Copy, from the data below, each line that has the word "Open".

#### Input records

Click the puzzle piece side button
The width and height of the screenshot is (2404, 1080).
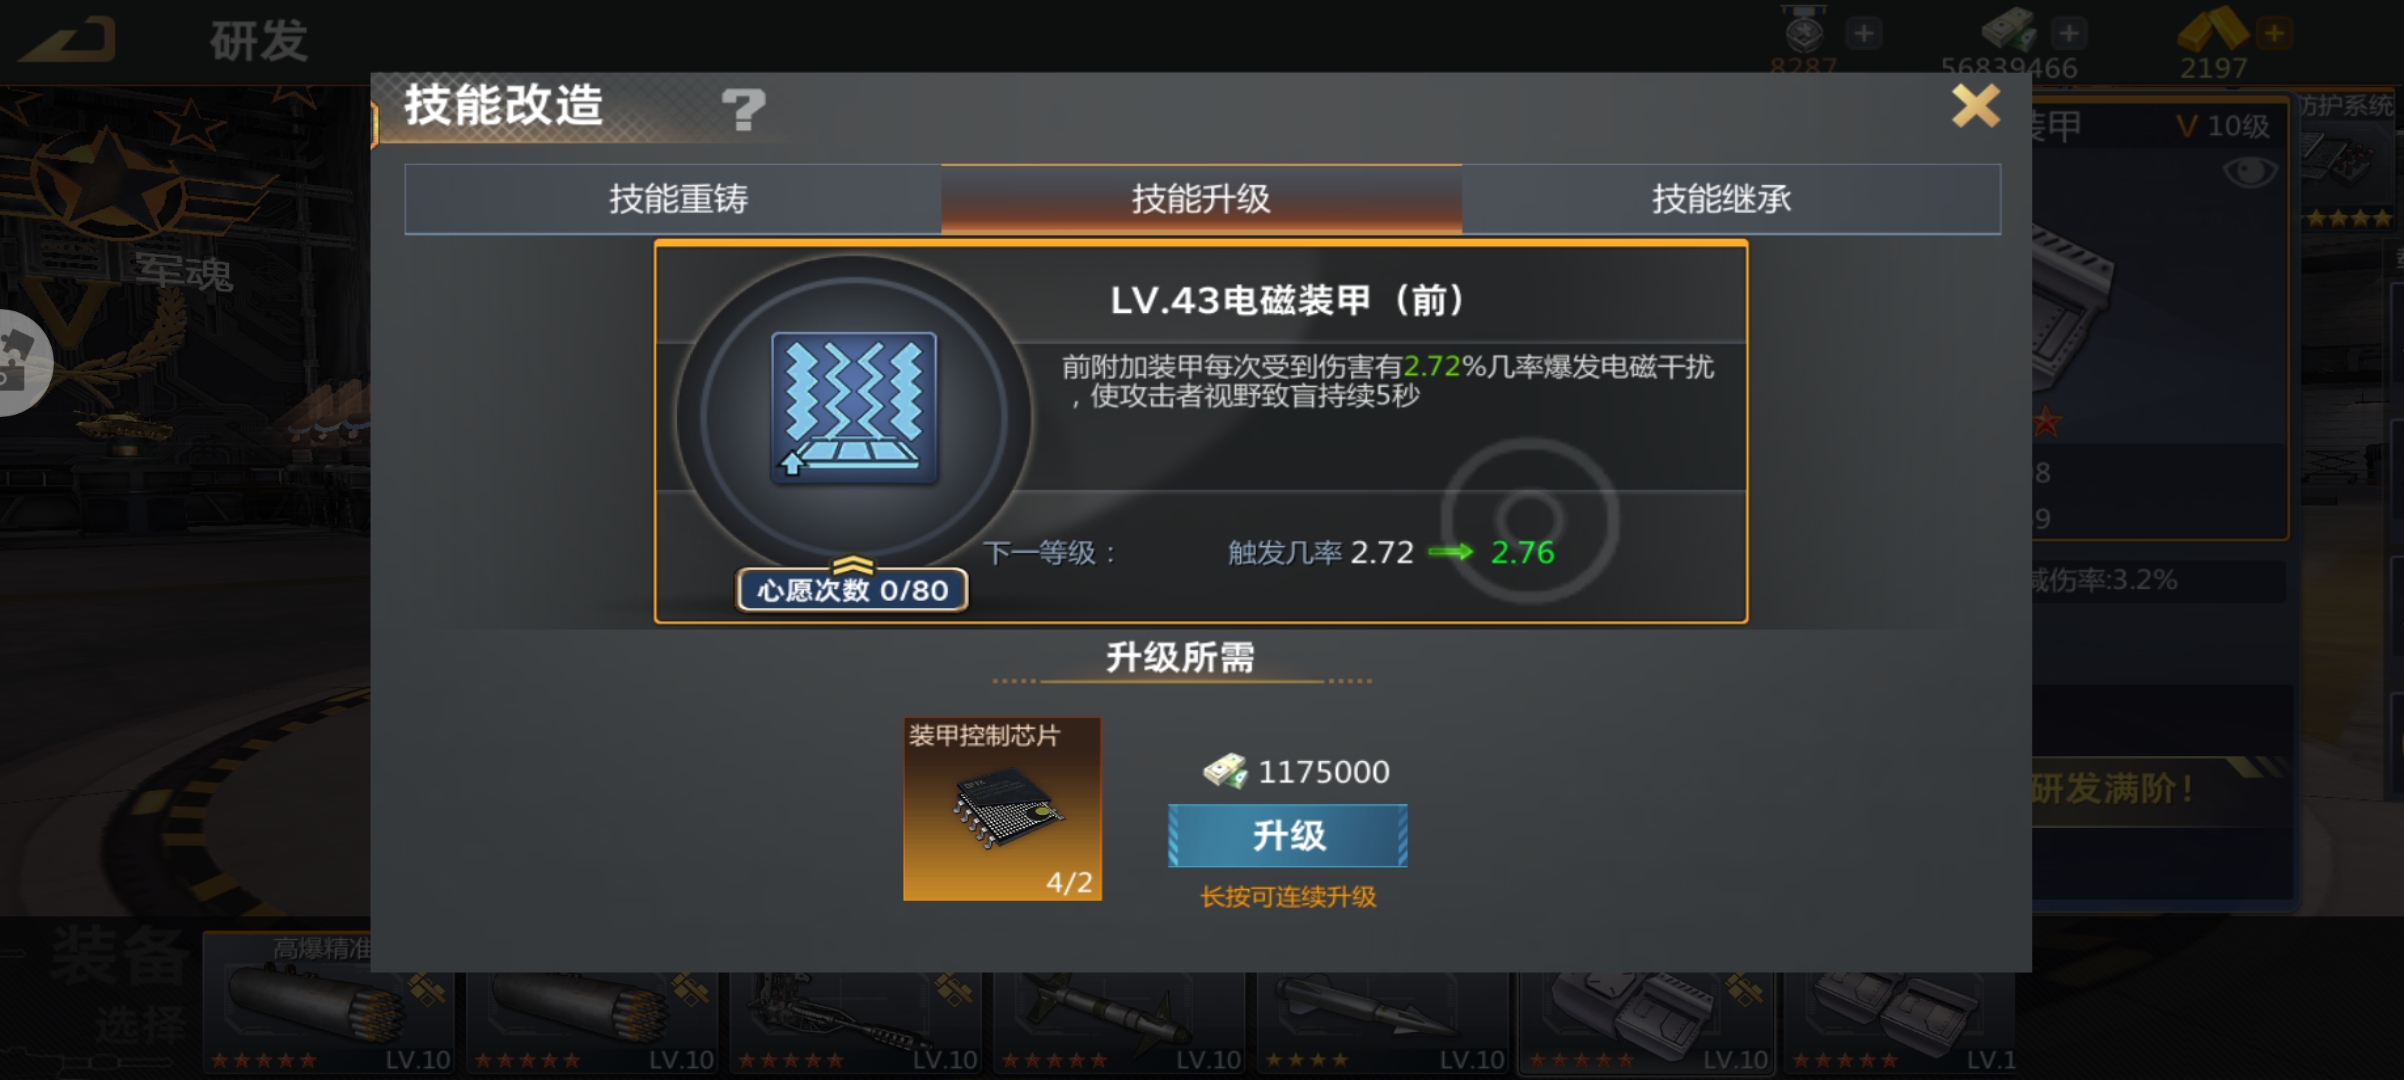(x=20, y=362)

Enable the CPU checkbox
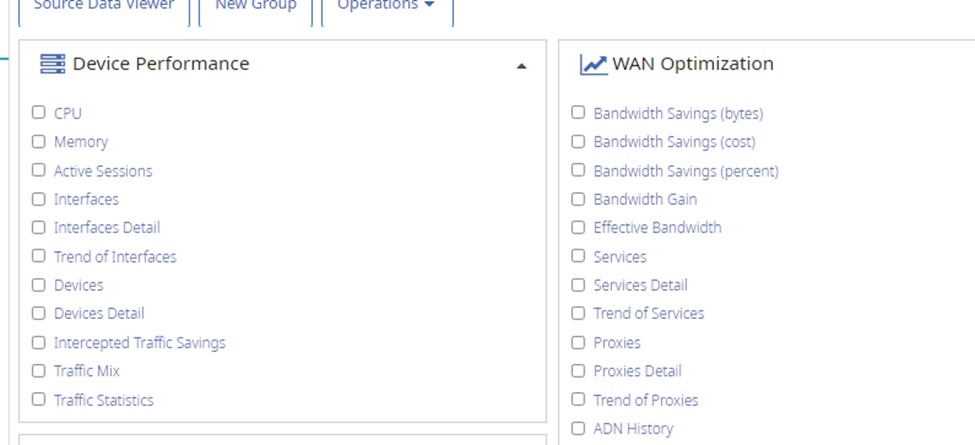pos(39,113)
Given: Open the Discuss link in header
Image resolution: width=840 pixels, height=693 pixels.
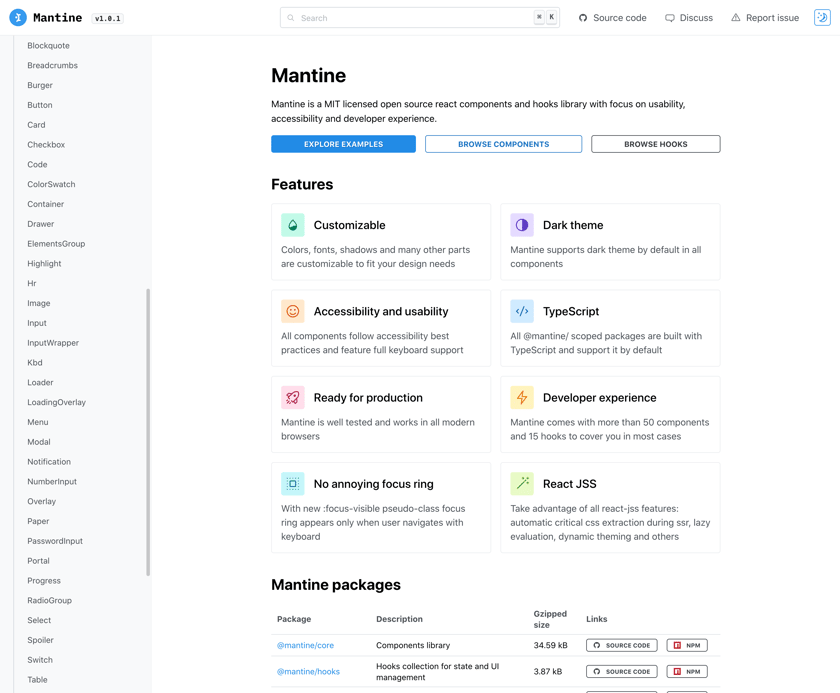Looking at the screenshot, I should tap(689, 18).
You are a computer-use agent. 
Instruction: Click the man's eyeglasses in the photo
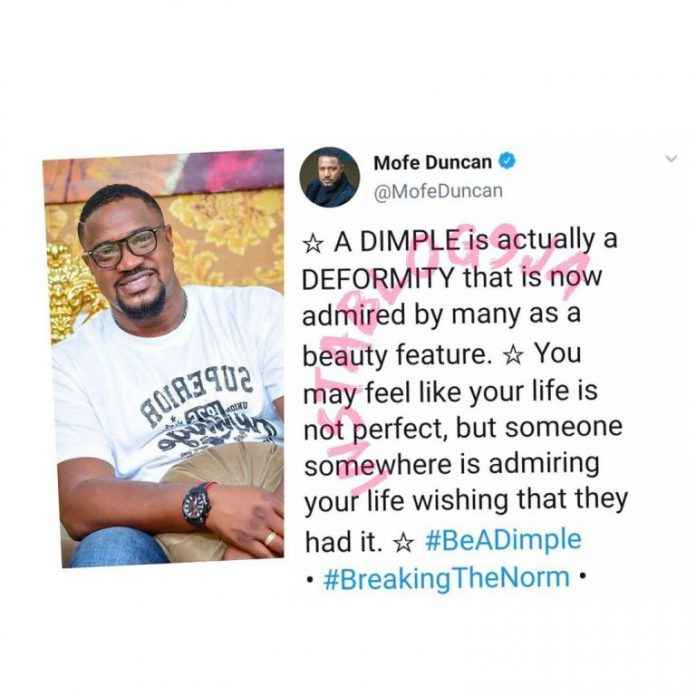click(x=124, y=247)
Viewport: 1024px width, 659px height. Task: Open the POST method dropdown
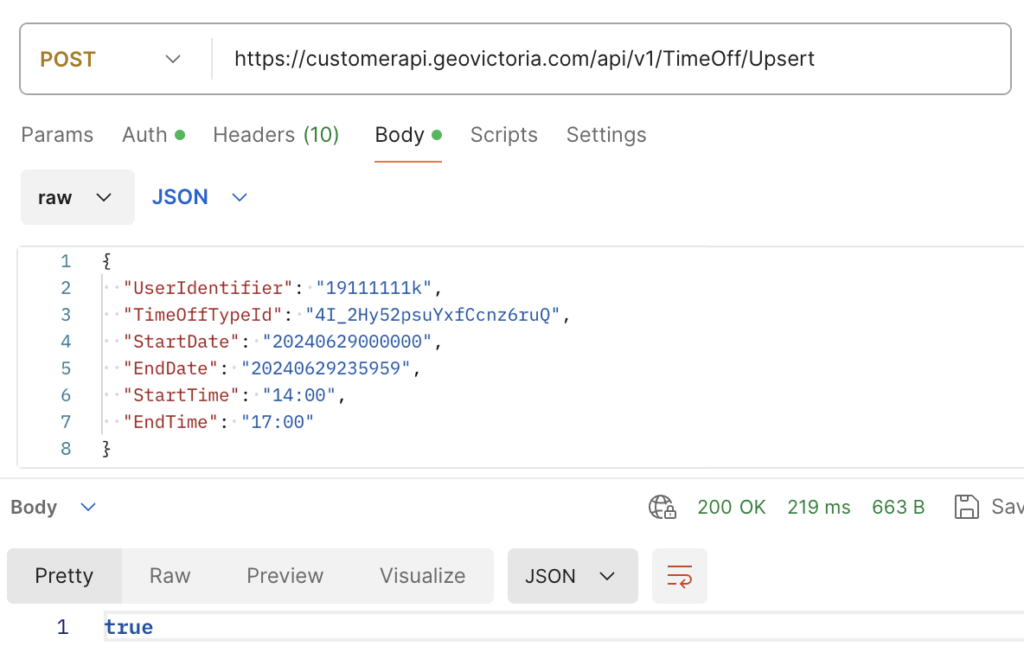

########

### Your response
Given: Open the Discuss link in header
Viewport: 1024px width, 659px height. Task: Open the POST method dropdown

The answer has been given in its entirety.